• Action item A: In the article on Swarna Dweep below, what name did the island receive when it emerged in 1978?
• Action item B: Based on the article on Swarna Dweep below, state whether each statement agrees with it, answering yes or no and quoting the deciding words: (i) The island lies in the Meghna estuary. (ii) By 2017 the army had built three cyclone shelters on the island. (iii) The army planted 60 thousand coconut saplings.

• Extract to read:
--- START ---
Swarna Dweep
- Interactive map of Swarna Dweep

Geography
- Location: Bay of Bengal
- Area: 360 km^{2} (140 sq mi)

Administration
- Bangladesh
- Division: Chittagong Division
- District: Noakhali District
- Upazila: Hatiya Upazila

Demographics
- Population: Inhabited

= Swarna Dweep =

Bangladesh administered island in Bay of Bengal

Swarna Dweep, also known as Jahaijar Char, is an inhabited island in the Bay of Bengal. It is a part of the Hatiya Upazila under Noakhali District of Chittagong Division, Bangladesh. It is administered by Bangladesh Army as a strategic training base. The Island is 360 square kilometer and is located in the Meghna estuary.

== History ==

Swarna Dweep emerged in the Bay of Bengal in 1978 under Noakhali District and was named Jahaijar Char. The island was inaccessible and soon became a safe haven for bandits and pirates.

In 2013, the Island was renamed to Swarna Dweep and the administration of the island was given to the Bangladesh Army, who were tasked to develop the island, establish government services, and maintain security. By 2017, Bangladesh Army had built two cyclone shelters and one army camp. The army has developed a daily farm, fish farming, and a coconut plantation. In addition to 1,500 coconut saplings, the army planted 60 thousand tamarisk saplings. They use the island for armored training, and have eliminated piracy in the island. The government announced plans to build a shelter named Mujib Killa in the Island. As part of a bigger plan to build 400 storm shelters along the coastline of Bangladesh.

In 2018, President Abdul Hamid laid the foundation of a hospital in the island to be built by Bangladesh Army. The government also announced plans to turn the island into a tourist area.

In January 2020, Bangladesh Army carried out winter exercises in the island called Operation Bijoy Gourab. It was overseen by the then Prime Minister Sheikh Hasina.
--- END ---
• Dataset extract:
--- START ---
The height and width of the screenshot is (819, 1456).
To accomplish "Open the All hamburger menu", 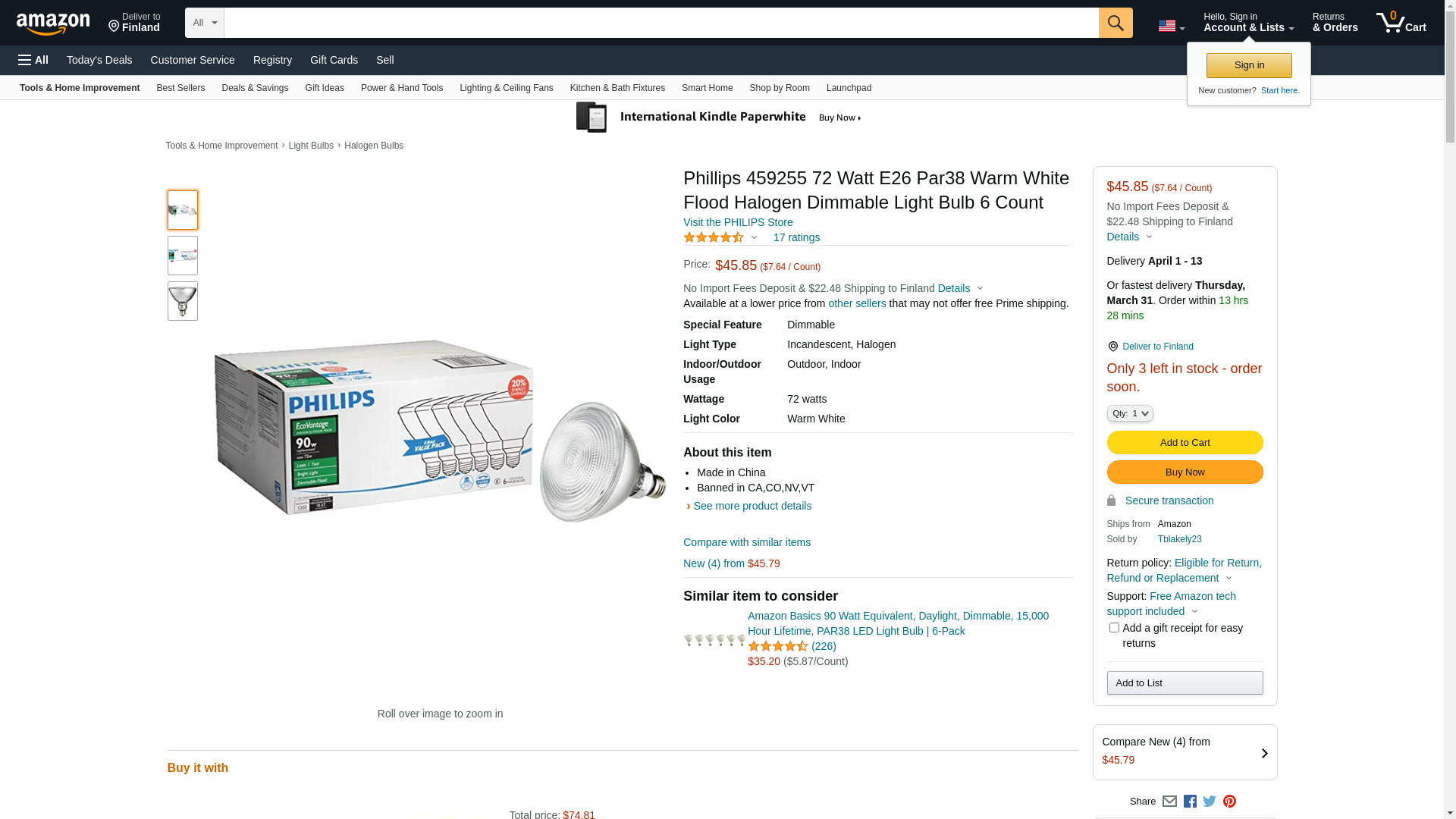I will tap(33, 60).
--- END ---
• Task answer A: Jahaijar Char

• Task answer B:
(i) Yes: "is located in the Meghna estuary"
(ii) No: "By 2017, Bangladesh Army had built two cyclone shelters and one army camp."
(iii) No: "In addition to 1,500 coconut saplings, the army planted 60 thousand tamarisk saplings."